C'est facile de détester un personnage méprisable dans une histoire.
Ici, on est confronté à une énumération de vices et de tortures cauchemardesques qu'un supérieur dépravé inflige à un candidat lors d'un entretien d'embauche. On pourrait y voir une sorte de métaphore du monde du travail. Peut-être.
J'avoue avoir eu du mal à supporter ces supplices, au point que j'ai dû abandonner le récit une première fois. Je me suis demandé : est-ce que ce seront quatre-vingt pages de tortures ? Aucun intérêt.
Mais, vous savez, cette curiosité qui me ronge, comme dirait Brian Evenson :"La curiosité est vraiment quelque chose d'affreux, songeait-il. Comment peut-on s'empêcher d'avoir envie de savoir?"
Je voudrais savoir pourquoi cette nouvelle a reçu de bonnes critiques, il doit y avoir un fond de réflexion ou un renversement surprenant.
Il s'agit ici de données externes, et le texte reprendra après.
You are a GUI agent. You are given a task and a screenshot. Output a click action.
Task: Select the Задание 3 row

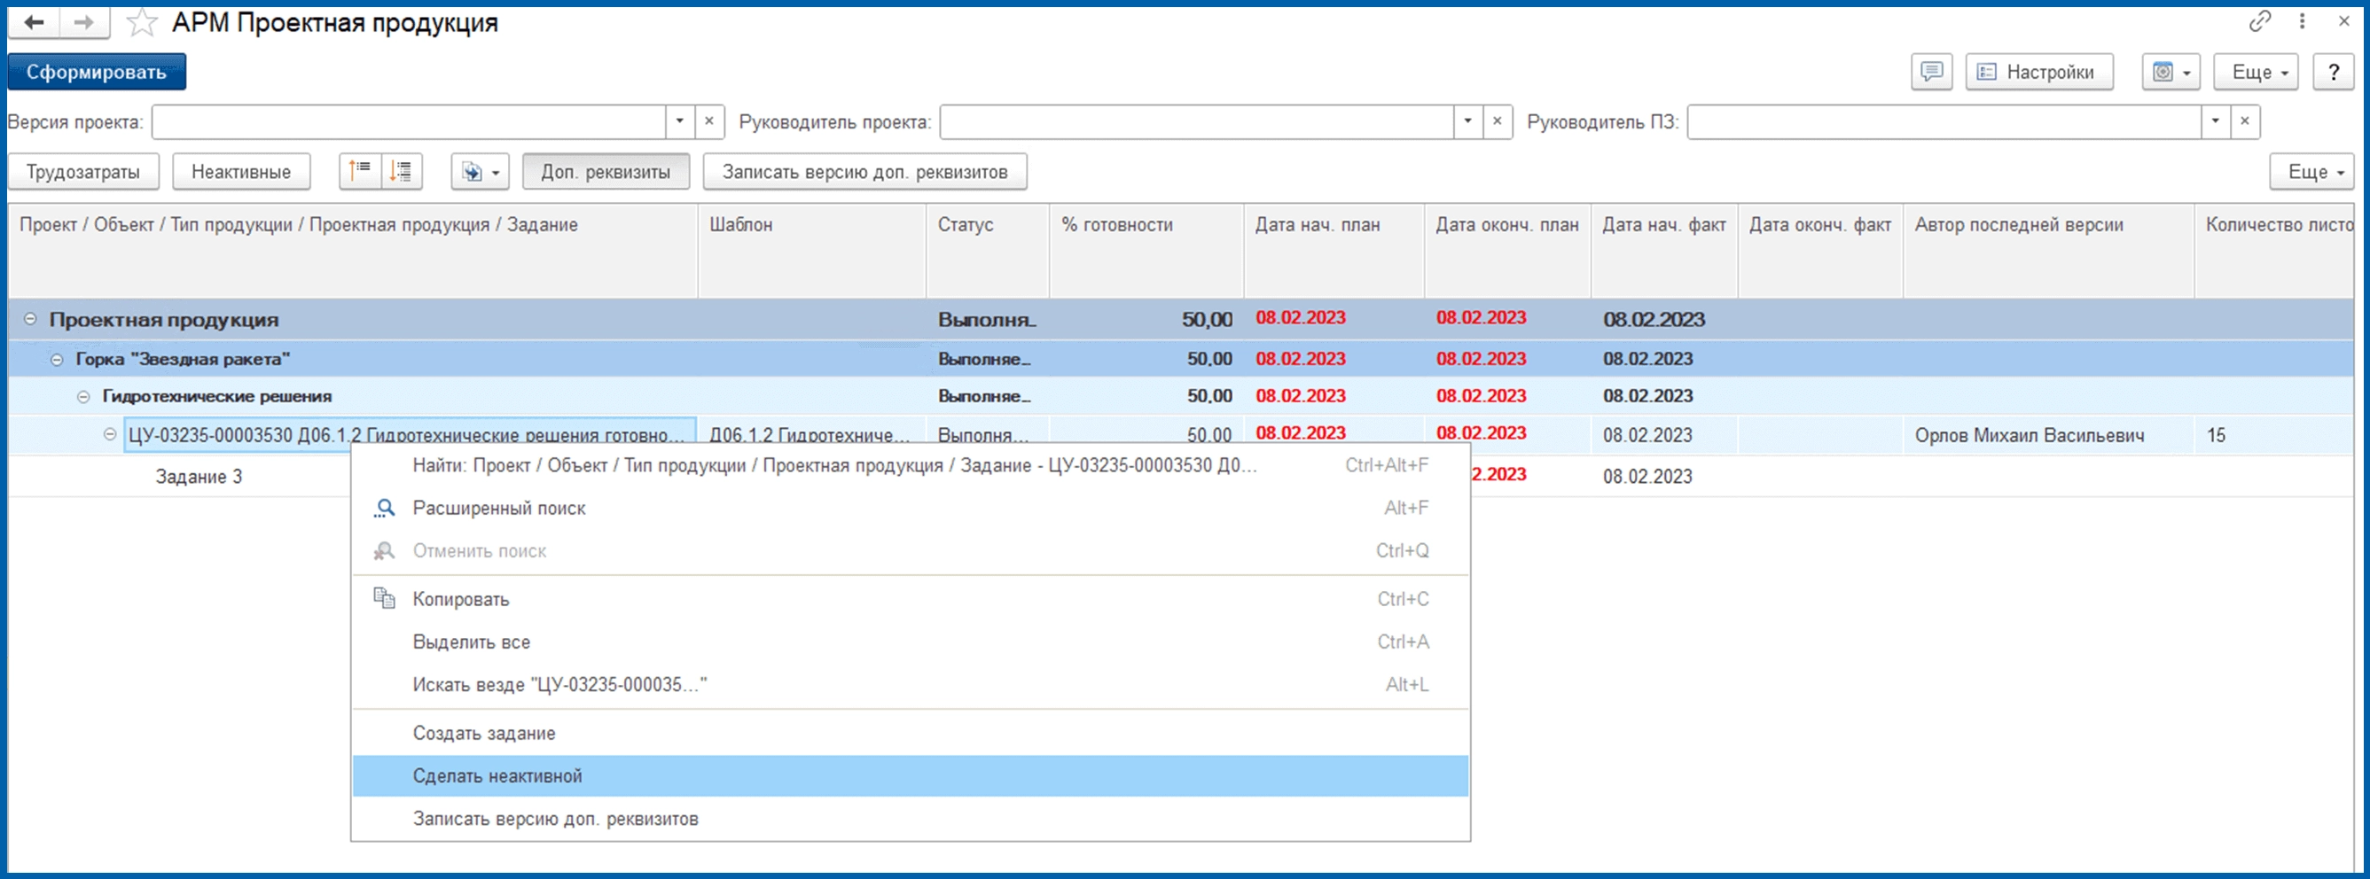pos(199,476)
Combien d'auteurs sont parvenus à me faire apprécier un bourreau, un personnage détestable, au point que l'introspection m'a poussé à déplacer mon curseur sur l'échelle de l'éthique ? Alors, je tente de nouveau l'expérience douloureuse.
J'avoue qu'en réalité, lors de cette seconde lecture, je survole ce premier chapitre comme j'ai pu regarder certaines scènes d'Hostel en avance rapide.
Puis vient le second chapitre et la chute de l'histoire.
...
Cette chute, m'oblige à retourner une troisième fois sur le chapitre de la torture et là, je me dis : « Wouah, l'auteur a réussi à faire quelque chose d'unique… Bravo. »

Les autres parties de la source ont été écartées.